Clark, I wish I could introduce you to some of the folks now leaving. It’s not a problem with interpersonal skills. It’s not about disagreeing with people or feeling lonely. It’s about a rift between what the church teaches as good and true and beautiful and the lived experience of many. It might be a fault line. Maybe “conscientious objector” is a better description. At any rate, it’s just my anecdotal observations.
Again Josh if you lived around 50 AD or 1855 Utah do you think that would be more or less true?
If I traveled in time? I disbelieve the literal truth claims of the LDS faith. I’m not sure if that’s what you’re getting at. If Josh version 2016 transported back in time …
I suppose if I stumbled upon them, maybe it would go something like this:
Helen Mar Kimble: And then he said something about an angel with a drawn sword.
Josh Smith: Helen, you seem like a nice girl. You need to tell your parents that you had a dream and that Jesus told you to be celibate. Trust me on this one.
Honestly, I don’t know if I would “get along” with 19th century folks. I’m quite sure I wouldn’t believe their faith-based truth claims.
If I grew up in that time, I wouldn’t be “me” and I have no idea what I would do.
Well if you think Mormonism is false why on earth would you want to belong? (Earnest question – it takes a lot of time, limits one under restrictions that without truth claims have no grounding, costs a lot of money)
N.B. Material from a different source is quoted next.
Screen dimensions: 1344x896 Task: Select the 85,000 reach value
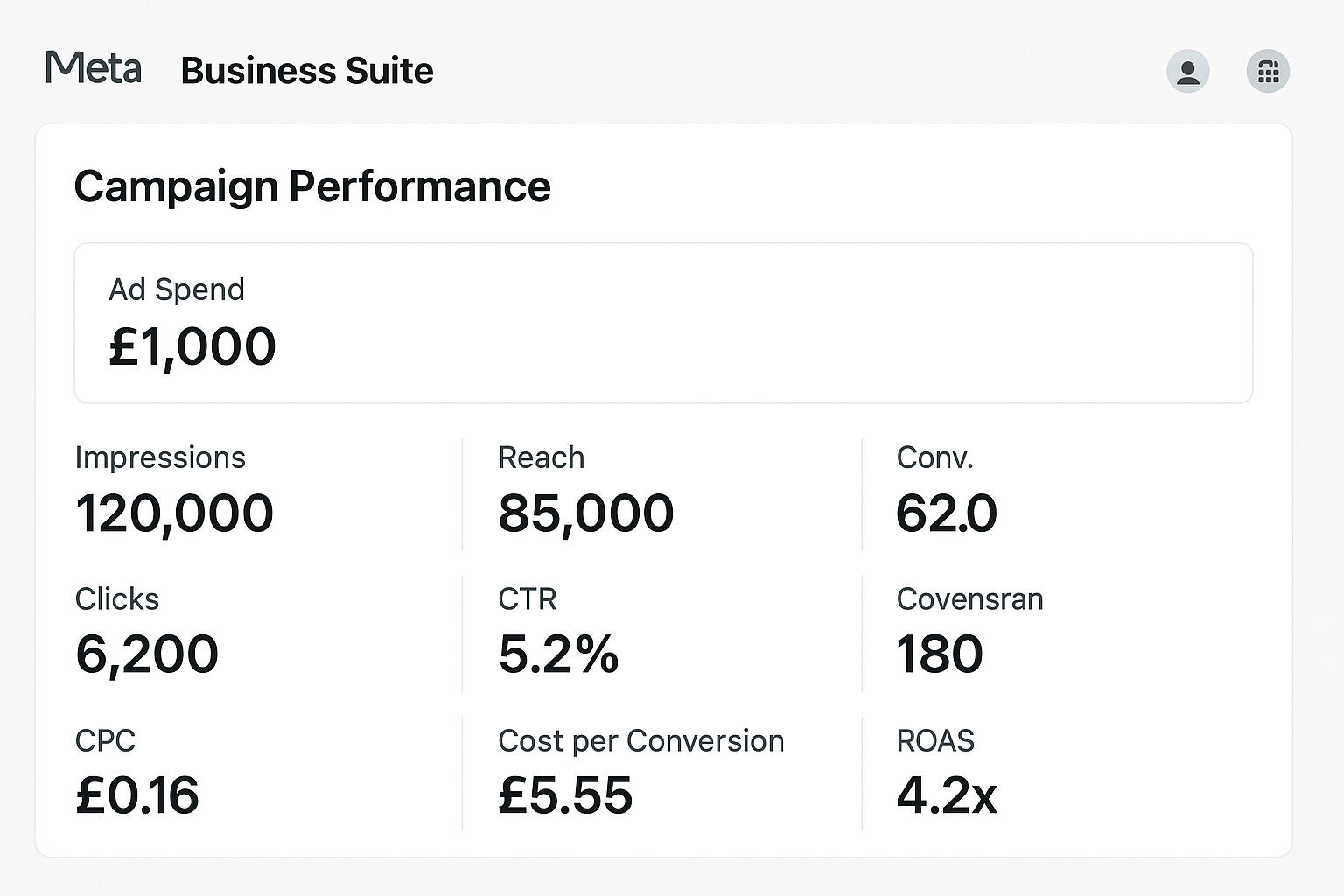tap(585, 513)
But of course the point my thought experiment really gets at is that what’s fundamental to belonging to Mormonism are the truth claims not the “lived experience.” The lived experience makes no sense of the face of it if the truth claims are false.
“The lived experience makes no sense of the face of it if the truth claims are false.”
Right now that’s true. Which is exactly my point.
Intellectually, I’m willing to entertain the idea that the “lived experience” of Mormonism is more than literal veracity of its truth claims. That within it is a … I don’t know. That it speaks to something true, or points to something true, even if it’s not literally true. (That’s as close as I get to spiritual.)
There is a certain percentage of the LDS faith in that spot. The “lived experience” of Mormonism is becoming less appealing, and no matter what they do, these folks simply cannot–as in physically cannot–believe the faith’s truth claims. So they’re leaving.
I’m probably not adding anything to this conversation at this point.
Clark,
This is why I recommended a saintly masochism for Josh. You know seeking pleasure from less pain is so modern and so thoroughly boring. I mean anyone can be happy that way.
I don’t know whether Mormons are antimodernist, but I am a Mormon and “antimodernist” is precisely the term I’m most likely to use when describing my general views on political and social affairs. I also live in rural places, so I suppose I would easy to stereotype.
But I’m not opposed to technological change, and I see progress as hardwired into the story of earth and clearly visible in the Biblical narrative. I’m merely temperamentally and spiritually sympathetic to the reaction of T.S. Eliot and W.H. Auden on gazing into the abyss of modernist thought. For both, the experience led to midlife conversion to Christianity. They did see, accurately I think, that it was a real choice: either modernity or Christianity. They saw an antithesis.
It’s an antithesis that Solzhenitsyn examines in depth. He discusses it briefly in his Harvard address.
In short, I would say that the ontology and the understanding of language (and its relationship to reality) displayed by, say, Aquinas is much nearer to the truth than that of Derrida.
This doesn’t seem to have anything to do with your treatment of the word “modernist.” I admit that I don’t see very clearly what you do mean by it.